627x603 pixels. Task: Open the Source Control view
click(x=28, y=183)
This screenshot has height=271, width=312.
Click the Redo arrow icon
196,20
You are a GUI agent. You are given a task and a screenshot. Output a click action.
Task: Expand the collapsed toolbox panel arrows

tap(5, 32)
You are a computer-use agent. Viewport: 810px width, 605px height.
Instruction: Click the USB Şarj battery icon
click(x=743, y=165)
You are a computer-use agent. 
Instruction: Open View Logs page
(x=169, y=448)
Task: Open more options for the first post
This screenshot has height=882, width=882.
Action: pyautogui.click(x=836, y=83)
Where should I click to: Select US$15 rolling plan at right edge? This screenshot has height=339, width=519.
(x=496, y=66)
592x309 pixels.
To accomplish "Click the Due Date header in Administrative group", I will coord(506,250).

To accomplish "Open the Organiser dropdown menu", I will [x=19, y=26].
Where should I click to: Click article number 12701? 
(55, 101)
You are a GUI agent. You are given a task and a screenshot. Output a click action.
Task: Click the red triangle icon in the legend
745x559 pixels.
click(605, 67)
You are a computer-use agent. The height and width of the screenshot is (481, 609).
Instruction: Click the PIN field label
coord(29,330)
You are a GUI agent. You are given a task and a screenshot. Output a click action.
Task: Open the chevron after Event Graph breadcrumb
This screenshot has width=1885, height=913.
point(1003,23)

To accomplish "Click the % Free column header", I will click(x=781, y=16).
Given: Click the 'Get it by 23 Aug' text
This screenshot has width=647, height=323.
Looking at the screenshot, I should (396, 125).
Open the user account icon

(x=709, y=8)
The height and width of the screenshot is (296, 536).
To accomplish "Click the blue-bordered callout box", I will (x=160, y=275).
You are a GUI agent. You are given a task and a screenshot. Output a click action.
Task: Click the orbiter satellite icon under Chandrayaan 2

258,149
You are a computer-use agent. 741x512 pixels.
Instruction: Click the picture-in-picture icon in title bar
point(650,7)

########

Your task is to restate every record word for word.

627x603 pixels. Task: Open the Source Control view
click(x=28, y=183)
This screenshot has height=271, width=312.
Click the Redo arrow icon
196,20
You are a GUI agent. You are given a task and a screenshot. Output a click action.
Task: Expand the collapsed toolbox panel arrows

tap(5, 32)
You are a computer-use agent. Viewport: 810px width, 605px height.
Instruction: Click the USB Şarj battery icon
click(x=743, y=165)
You are a computer-use agent. 
Instruction: Open View Logs page
(x=169, y=448)
Task: Open more options for the first post
This screenshot has height=882, width=882.
Action: pyautogui.click(x=836, y=83)
Where should I click to: Select US$15 rolling plan at right edge? This screenshot has height=339, width=519.
(x=496, y=66)
592x309 pixels.
To accomplish "Click the Due Date header in Administrative group", I will coord(506,250).

To accomplish "Open the Organiser dropdown menu", I will [x=19, y=26].
Where should I click to: Click article number 12701? 
(55, 101)
You are a GUI agent. You are given a task and a screenshot. Output a click action.
Task: Click the red triangle icon in the legend
745x559 pixels.
click(605, 67)
You are a computer-use agent. The height and width of the screenshot is (481, 609).
Instruction: Click the PIN field label
coord(29,330)
You are a GUI agent. You are given a task and a screenshot. Output a click action.
Task: Open the chevron after Event Graph breadcrumb
This screenshot has width=1885, height=913.
point(1003,23)

To accomplish "Click the % Free column header", I will click(x=781, y=16).
Given: Click the 'Get it by 23 Aug' text
This screenshot has width=647, height=323.
Looking at the screenshot, I should (396, 125).
Open the user account icon

(x=709, y=8)
The height and width of the screenshot is (296, 536).
To accomplish "Click the blue-bordered callout box", I will (x=160, y=275).
You are a GUI agent. You are given a task and a screenshot. Output a click action.
Task: Click the orbiter satellite icon under Chandrayaan 2

258,149
You are a computer-use agent. 741x512 pixels.
Instruction: Click the picture-in-picture icon in title bar
point(650,7)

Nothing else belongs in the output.